● EXERCISE DESCRIPTION:
In the listing below, start your output at the line with "1200x861 pixels. How" and end it after the line with "Open Looksmaxing forum", copying every line exactly.
+--
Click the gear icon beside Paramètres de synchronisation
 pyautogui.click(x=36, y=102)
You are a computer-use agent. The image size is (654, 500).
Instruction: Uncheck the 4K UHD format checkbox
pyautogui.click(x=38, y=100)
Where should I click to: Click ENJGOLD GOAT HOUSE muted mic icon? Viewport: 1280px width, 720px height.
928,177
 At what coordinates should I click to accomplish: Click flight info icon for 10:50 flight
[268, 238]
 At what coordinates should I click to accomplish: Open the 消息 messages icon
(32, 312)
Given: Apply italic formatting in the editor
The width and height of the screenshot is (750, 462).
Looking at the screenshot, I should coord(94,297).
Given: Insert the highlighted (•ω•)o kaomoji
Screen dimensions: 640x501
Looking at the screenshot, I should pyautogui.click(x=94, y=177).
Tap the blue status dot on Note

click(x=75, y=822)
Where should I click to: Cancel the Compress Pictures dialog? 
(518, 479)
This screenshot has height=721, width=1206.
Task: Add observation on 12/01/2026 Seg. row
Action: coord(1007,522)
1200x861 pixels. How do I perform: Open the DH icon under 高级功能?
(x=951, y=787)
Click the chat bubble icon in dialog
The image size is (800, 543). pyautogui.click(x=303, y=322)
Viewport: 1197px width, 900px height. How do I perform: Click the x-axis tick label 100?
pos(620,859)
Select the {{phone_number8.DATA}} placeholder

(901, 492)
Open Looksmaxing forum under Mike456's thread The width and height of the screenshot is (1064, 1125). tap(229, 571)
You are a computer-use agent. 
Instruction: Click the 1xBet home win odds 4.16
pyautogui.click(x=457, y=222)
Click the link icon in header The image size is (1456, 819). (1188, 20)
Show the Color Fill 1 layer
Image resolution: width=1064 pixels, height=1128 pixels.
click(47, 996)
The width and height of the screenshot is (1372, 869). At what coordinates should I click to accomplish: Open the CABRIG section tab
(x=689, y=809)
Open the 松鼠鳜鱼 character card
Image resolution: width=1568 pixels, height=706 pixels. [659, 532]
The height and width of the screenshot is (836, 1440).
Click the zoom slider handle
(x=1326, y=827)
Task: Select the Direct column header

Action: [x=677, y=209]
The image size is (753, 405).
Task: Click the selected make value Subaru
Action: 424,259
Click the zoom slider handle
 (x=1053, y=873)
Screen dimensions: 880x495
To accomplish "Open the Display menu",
+--
● RESULT OF THIS TASK:
1200x861 pixels. How do I perform: Open the DH icon under 高级功能?
(x=951, y=787)
Click the chat bubble icon in dialog
The image size is (800, 543). pyautogui.click(x=303, y=322)
Viewport: 1197px width, 900px height. How do I perform: Click the x-axis tick label 100?
pos(620,859)
Select the {{phone_number8.DATA}} placeholder

(901, 492)
Open Looksmaxing forum under Mike456's thread The width and height of the screenshot is (1064, 1125). tap(229, 571)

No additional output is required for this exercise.